Nan Goldin a un jour décrit sa série fondatrice, The Ballad of Sexual Dependency, comme « le journal intime que je laisse lire aux gens ». Considérée comme l’un des corpus les plus influents du siècle, la série embarque pour un voyage culturel au cœur de la bohème punk de l’East Village — arrière‑salles de bars, chambres vides, salles de bains plongées dans la pénombre et clubs saturés de fumée. Selon ses propres mots, elle saisit « exactement à quoi ressemble mon monde, sans glamorisation, sans glorification ».
À Londres, Gagosian remonte le temps pour nous replonger dans le New York de Goldin. À partir du 13 janvier 2026, l’espace de Davies Street présentera l’ensemble des 126 photographies de The Ballad, marquant la première présentation de la série dans son intégralité au Royaume‑Uni. L’exposition coïncide avec le 40e anniversaire de sa publication originale chez Aperture, en un moment qui « [réaffirme] que le désir de transformation et la difficulté de se lier et de faire couple restent profondément ancrés dans notre monde », explique l’artiste.
Réalisée entre 1973 et 1986, la série propose une étude percutante du genre, du pouvoir et de l’intimité qui, quatre décennies plus tard, demeure d’une intensité vibrante. Carnet de communauté aussi cru qu’intime, Goldin précise : « Je ne choisis pas des personnes pour les photographier ; je photographie directement à partir de ma vie. Ces images naissent des relations, non de l’observation. Elles sont une invitation dans mon monde, mais elles sont désormais devenues le témoignage d’une génération perdue. »
Audacieuse dans sa forme et chromatiquement radicale, The Ballad a consacré la position de Goldin à l’avant‑garde, contribuant à faire passer la photographie de la marge au centre du discours sur l’art contemporain.
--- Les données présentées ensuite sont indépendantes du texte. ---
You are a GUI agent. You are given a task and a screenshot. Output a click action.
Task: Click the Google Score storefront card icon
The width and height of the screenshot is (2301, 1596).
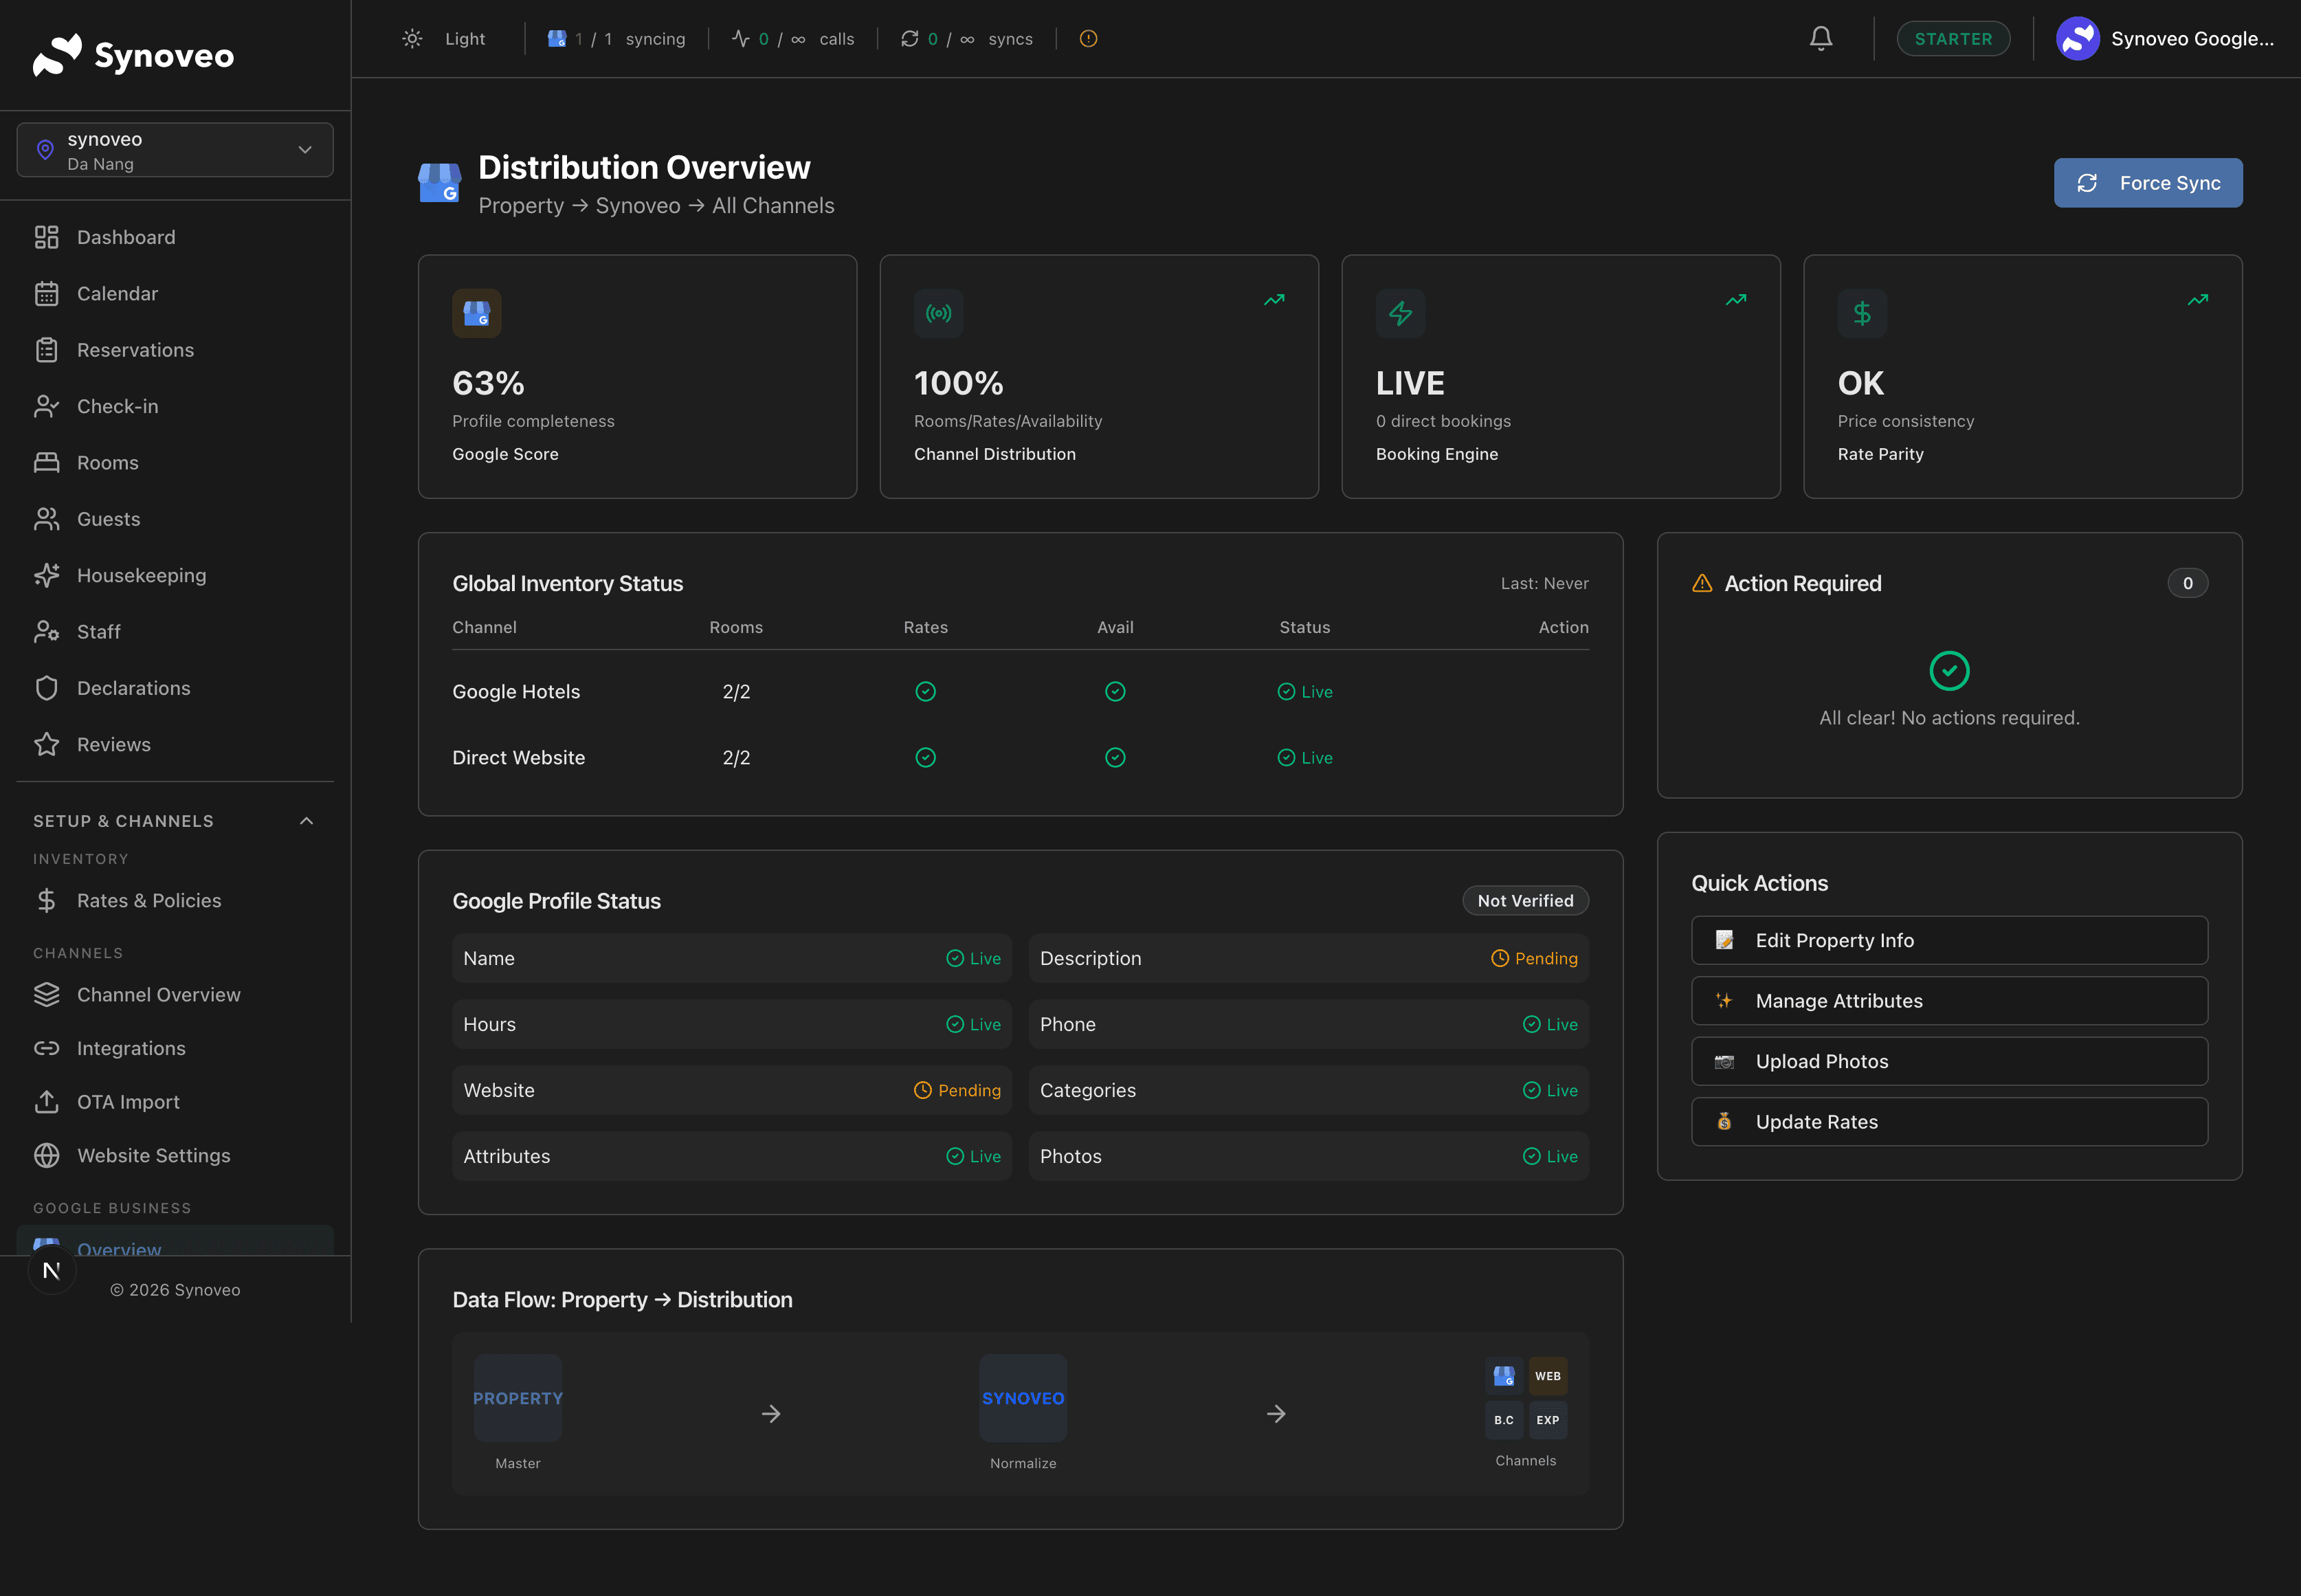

À la fois « manifeste et salve inaugurale », selon Gagosian, la série a tracé la voie d’une carrière au long cours qui a redéfini les possibilités expressives de l’image elle‑même.
Pour celles et ceux qui seront à Londres, la prochaine exposition de l’artiste chez Gagosian se tiendra à la galerie de Davies Street du 13 janvier au 21 mars 2026. The Ballad, dans sa forme originale de diaporama, est présentée simultanément à Milan dans le cadre de This Will Not End Well, une vaste rétrospective consacrée au travail filmique de Goldin au Pirelli HangarBicocca.